Not Beer Can Chicken
Author: 
 
Greatly inspired/ made by this AllRecipes from Clay
Ingredients
  • RUB
  • 1 tbs onion powder
  • 1 tbs salt
  • 1 tbs black pepper
  • 1 tbs paprika
  • 1 tbs cayenne pepper
  • 1 tbs garlic powder
  • 1 tsp brown sugar
  • 1 tbs dried thyme
  • 1 tbs dried oregano
  • 1 tbs dried parsley
  • 1 tbs dried basil
  • 1 tbs fresh chopped thyme
  • 1 tbs fresh chopped parsley
  • 1 tbs fresh chopped oregano
  • 1 tbs fresh chopped marjoram
  • 1 tbs fresh chopped rosemary
  • ____________________________
  • Inside cavity
  • 2-3 sprigs of rosemary
  • 2-3 sprigs of thyme
  • 2-3 sprigs of parsley
  • 2-3 sprigs of oregano
  • 2-3 sprigs of marjoram
  • 1 lemon cut into halves
  • 1 bottle of beer, flavor is your choice
Instructions
  1. Add the charcoal to one side of the grill and on the other side of the grill take a metal pan and add the entire beer of your choice.

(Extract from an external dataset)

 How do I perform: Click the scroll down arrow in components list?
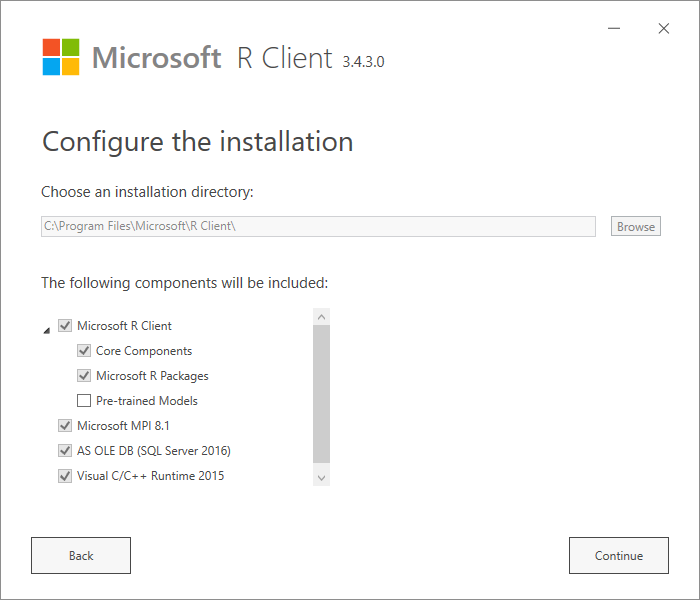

  2. Place it directly on the opposite of the coals.
  3. Take the bird and place it on the grill grate directly above the pan of beer, still wrapped in the foil and close the lid.
  4. Let cook until the juices start to flow from the bird into the foil.
  5. Once that happens, take a basting brush and brush the top of the bird with it’s own juices every 15 minutes or so.
  6. Cooking time should only take about an hour and a half, but depending on how you like to do it, it could take more or less time.
  7. The bird should turn crispy on the top and a golden brown color after about 30-40 minutes, keep cooking and basting.
  8. The aluminum foil will prevent it from burning over the long time cooking, but I like to remove it once the bird is done (170 degrees internal temp) and char it up nice for about a minute over direct heat before taking it off to rest for 10-15 minutes before serving.